Monomial invariants applied to graph coloring

TL;DR

This paper links monomial ideals to graph coloring by showing the chromatic number equals the codimension of a constructed ideal and provides a formula for the chromatic polynomial for certain graphs, including those satisfying the Erdős-Faber-Lovász conjecture.

Contribution

It introduces a novel approach connecting monomial ideals with graph coloring, providing formulas for chromatic polynomials and relating multiplicity and codimension to graph invariants.

Findings

Chromatic number equals the codimension of the associated monomial ideal.

A formula for the chromatic polynomial evaluated at the chromatic number.

Applicability to graphs satisfying the Erdős-Faber-Lovász conjecture.

Abstract

This article is built upon three main ideas. First, for a class of monomial ideals, it is proven that the multiplicity of an ideal equals the number of realizations of its codimension (an intuitive concept that we define later).
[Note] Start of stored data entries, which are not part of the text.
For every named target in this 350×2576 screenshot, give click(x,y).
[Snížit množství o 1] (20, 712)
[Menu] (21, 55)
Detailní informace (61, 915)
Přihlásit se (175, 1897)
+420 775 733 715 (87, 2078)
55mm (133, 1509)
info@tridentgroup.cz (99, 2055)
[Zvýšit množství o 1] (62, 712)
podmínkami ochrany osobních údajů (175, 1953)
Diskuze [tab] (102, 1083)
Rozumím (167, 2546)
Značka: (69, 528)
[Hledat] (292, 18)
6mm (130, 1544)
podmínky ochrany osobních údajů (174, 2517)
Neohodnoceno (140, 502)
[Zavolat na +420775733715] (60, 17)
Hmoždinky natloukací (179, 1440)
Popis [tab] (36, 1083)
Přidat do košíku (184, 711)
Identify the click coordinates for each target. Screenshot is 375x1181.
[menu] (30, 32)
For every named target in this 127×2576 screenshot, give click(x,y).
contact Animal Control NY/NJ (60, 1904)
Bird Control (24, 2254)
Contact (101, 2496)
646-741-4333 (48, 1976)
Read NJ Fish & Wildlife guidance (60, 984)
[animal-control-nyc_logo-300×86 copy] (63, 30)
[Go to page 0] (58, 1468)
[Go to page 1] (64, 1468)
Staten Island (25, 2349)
Next, for an arbitrary graph G, we construct a monomial ideal M_G, and show that the chromatic number of G is equal to the codimension of M_G. Finally, for a class of graphs, we give a formula that computes the chromatic polynomial of G, evaluated at the chromatic number of G, in terms of the codimension and multiplicity of M_G. In particular, the formula applies to all graphs satisfying the Erdos-Faber-Lov\'asz conjecture.